As an aside: How can a GPU take 18 in the video but a tube based navy bomb take 20 min according to the posters in this thread? Thats like the DSKY running an iphone app.
There was NEVER a "tube based" bombe. Colossus was used only to crack "tunny" or Lorenz SZ42 ciphers, electromechanical bombes were used for Enigma, which was a vastly simpler code.
OK, there are several issues with Enigma. **IF** you know the wiring of the rotors that interchange the letters, it is not a very robust code. If you **DO NOT** know the wiring, it is a VERY difficult code to crack. As I understand it, Enigma was NEVER cracked without capture of a set of rotors.
The Germans changed out the set of rotors sometime in the middle of the war, and it took six months to capture a set of rotors, meanwhile all efforts at breaking the new rotor wiring with code-cracking methods were fruitless.

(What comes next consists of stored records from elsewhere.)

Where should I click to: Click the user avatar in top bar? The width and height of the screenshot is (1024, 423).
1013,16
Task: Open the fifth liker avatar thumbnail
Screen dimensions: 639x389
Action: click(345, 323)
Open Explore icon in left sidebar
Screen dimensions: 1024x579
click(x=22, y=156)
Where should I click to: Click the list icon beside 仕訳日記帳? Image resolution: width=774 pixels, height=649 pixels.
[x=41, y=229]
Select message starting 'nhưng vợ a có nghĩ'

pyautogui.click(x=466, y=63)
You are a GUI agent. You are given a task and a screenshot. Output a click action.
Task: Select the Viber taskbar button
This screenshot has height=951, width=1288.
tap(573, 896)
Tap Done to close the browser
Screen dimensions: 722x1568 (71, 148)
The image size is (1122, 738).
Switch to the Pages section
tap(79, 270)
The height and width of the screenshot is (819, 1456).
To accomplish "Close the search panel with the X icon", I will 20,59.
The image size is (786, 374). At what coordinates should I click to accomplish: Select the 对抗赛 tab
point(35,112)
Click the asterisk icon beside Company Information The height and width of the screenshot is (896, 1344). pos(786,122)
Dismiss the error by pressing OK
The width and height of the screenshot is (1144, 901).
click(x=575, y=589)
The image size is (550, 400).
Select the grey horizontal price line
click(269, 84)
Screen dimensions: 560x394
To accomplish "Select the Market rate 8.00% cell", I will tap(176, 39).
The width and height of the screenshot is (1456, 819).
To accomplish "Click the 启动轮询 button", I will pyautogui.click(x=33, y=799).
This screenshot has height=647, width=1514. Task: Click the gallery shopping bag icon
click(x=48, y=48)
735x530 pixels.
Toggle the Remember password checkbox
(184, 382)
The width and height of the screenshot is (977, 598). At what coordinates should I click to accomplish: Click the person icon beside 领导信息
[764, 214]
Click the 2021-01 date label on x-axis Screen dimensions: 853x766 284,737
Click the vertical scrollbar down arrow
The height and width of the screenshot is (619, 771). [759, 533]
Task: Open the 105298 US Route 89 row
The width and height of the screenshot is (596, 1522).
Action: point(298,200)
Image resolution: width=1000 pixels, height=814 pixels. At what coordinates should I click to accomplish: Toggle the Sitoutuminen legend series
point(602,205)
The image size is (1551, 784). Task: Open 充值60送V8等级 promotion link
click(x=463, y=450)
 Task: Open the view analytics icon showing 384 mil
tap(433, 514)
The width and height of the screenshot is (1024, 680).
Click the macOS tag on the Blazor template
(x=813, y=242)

Since there were only seven rotors to choose from, the combinatorics limited the search space of the number of possible setups of the machines. That only had to be done once per day. Then, you only had to find the starting position of the rotors for each message. The Bletchley Park bombes could test about 26 positions a second. When they matched an adjustable number of characters of the crib, they stopped and the position was noted. The NCR bombes tested something like 780 positions per second, and when a match was detected had to slow down and back up so that the position and number of matched characters could be printed on an adding machine tape. then, the machine resumed the search automatically.
I'm kind of guessing that the GPU program is either starting out not knowing the order of rotors, or maybe without even knowing the rotor wiring, although I think that search space is so huge you would not be able to find the correct hits among all the random ones that looked probable.
But, if the crib was the entire cleartext, then it could be done. I don't know how long that would take.
Jon